Now work your way up to 20 minutes. Perhaps you’ve noticed, that’s a ten ‘sets!’
Once you’ve reached 20 minutes, congratulations, you’re a sprinting expert!
You should definitely be a much better runner, as well.
Improving the Difficulty
From here, there are several things you can do to increase the intensity.
No, increasing the length of time of your sprints isn’t it. You won’t get much of an effect by sprinting for longer now.
Instead, make the exercise more difficult in other weighs. Sorry, ways.
Actually, that’s the first way: more weight.
A weighted vest works well.
Or, you can wear your backpack. Start with one heavy textbook then add more.
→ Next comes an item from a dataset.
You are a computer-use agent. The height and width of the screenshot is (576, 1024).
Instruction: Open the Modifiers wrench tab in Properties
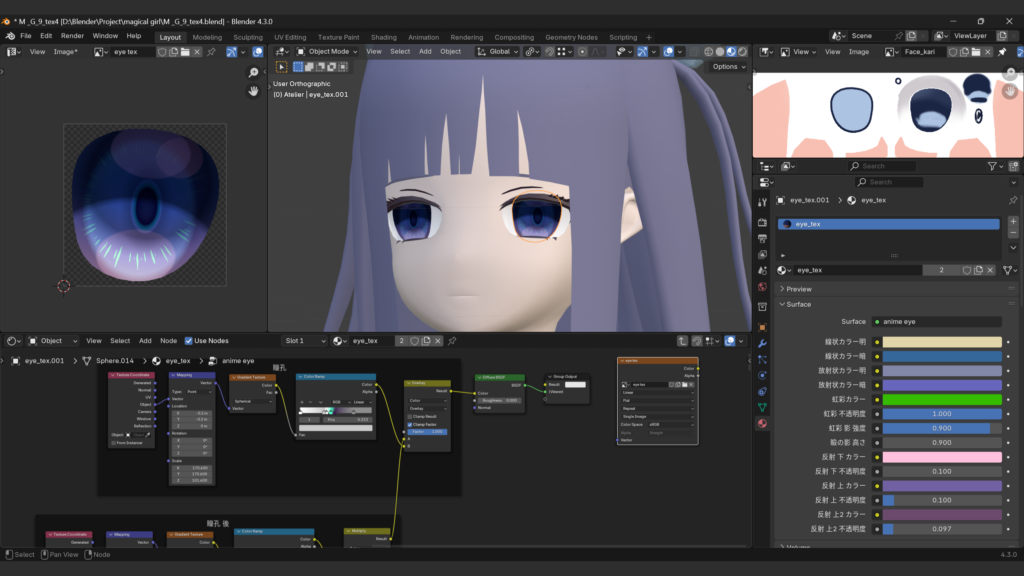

Another way to increase the intensity is to sprint uphill then jog downhill.
Combine both for an even tougher workout!
Don’t just go from intense exercise to nothing. You want to cool down.
I like to reverse the short sprints from the warm-up. 9, 6, then 3.
Then do some light stretching and take a well-deserved shower, you sweaty person, you.
If your legs are jello, however, even those short sprints may be too much.
Lightly jog or walk for 3 minutes before stretching and ending your exercise for the day.
Long runs are a test of endurance, so to improve them, you want to increase your endurance.
However, the most effective way to improve your endurance is to grow your strength as well.
For running, there’s really only one exercise that does this efficiently.
Perform this HIIT workout with sprints, and you’ll run faster and further with less fatigue before you know it!